DESCRIPTION OF THE TASK:
Retype the data lines exactly, starting with the line that contains "Where should I" and going on through the line that contains "Action: pos(501,817)", with both of those lines included.

GIVEN ENTRIES:

--- BEGIN ---

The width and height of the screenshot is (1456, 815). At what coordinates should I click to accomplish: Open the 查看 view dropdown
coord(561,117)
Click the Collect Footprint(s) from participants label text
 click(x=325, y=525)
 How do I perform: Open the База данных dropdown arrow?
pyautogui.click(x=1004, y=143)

--- END ---
--- BEGIN ---

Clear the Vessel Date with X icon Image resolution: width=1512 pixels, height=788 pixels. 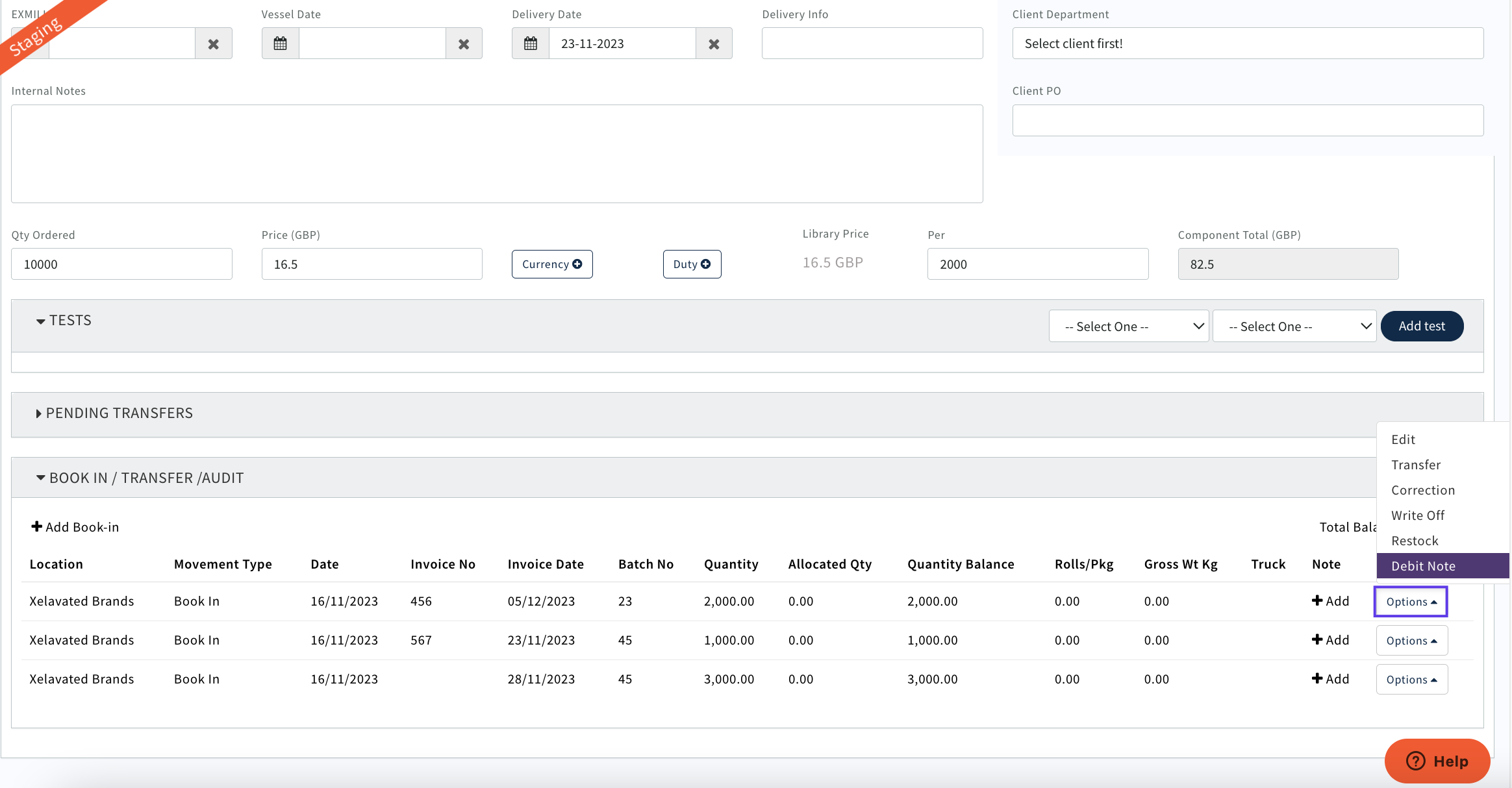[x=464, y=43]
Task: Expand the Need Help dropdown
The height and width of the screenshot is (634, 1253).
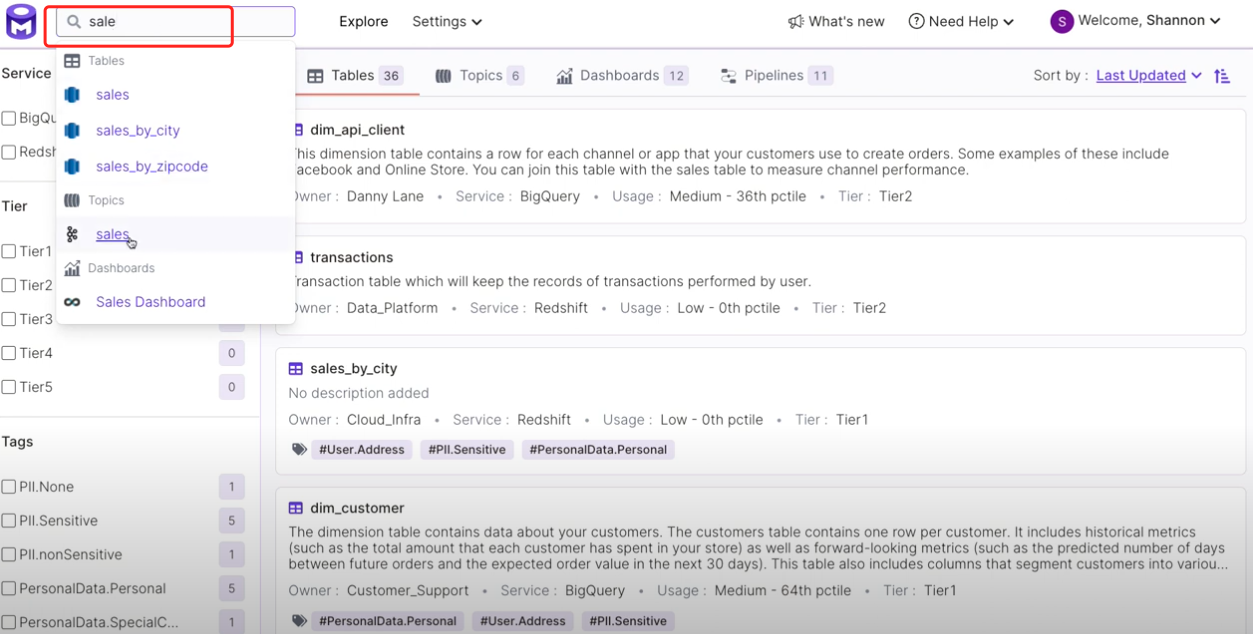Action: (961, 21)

--- END ---
--- BEGIN ---

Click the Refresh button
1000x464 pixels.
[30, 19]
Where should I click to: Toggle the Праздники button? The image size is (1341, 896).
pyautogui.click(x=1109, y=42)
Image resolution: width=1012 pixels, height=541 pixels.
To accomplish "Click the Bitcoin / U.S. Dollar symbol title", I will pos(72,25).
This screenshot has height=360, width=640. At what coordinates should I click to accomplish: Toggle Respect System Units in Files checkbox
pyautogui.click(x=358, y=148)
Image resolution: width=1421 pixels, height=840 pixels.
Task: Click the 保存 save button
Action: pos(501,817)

--- END ---

TASK RESULT:
Where should I click to: Toggle the Праздники button? The image size is (1341, 896).
pyautogui.click(x=1109, y=42)
Image resolution: width=1012 pixels, height=541 pixels.
To accomplish "Click the Bitcoin / U.S. Dollar symbol title", I will pos(72,25).
This screenshot has height=360, width=640. At what coordinates should I click to accomplish: Toggle Respect System Units in Files checkbox
pyautogui.click(x=358, y=148)
Image resolution: width=1421 pixels, height=840 pixels.
Task: Click the 保存 save button
Action: pos(501,817)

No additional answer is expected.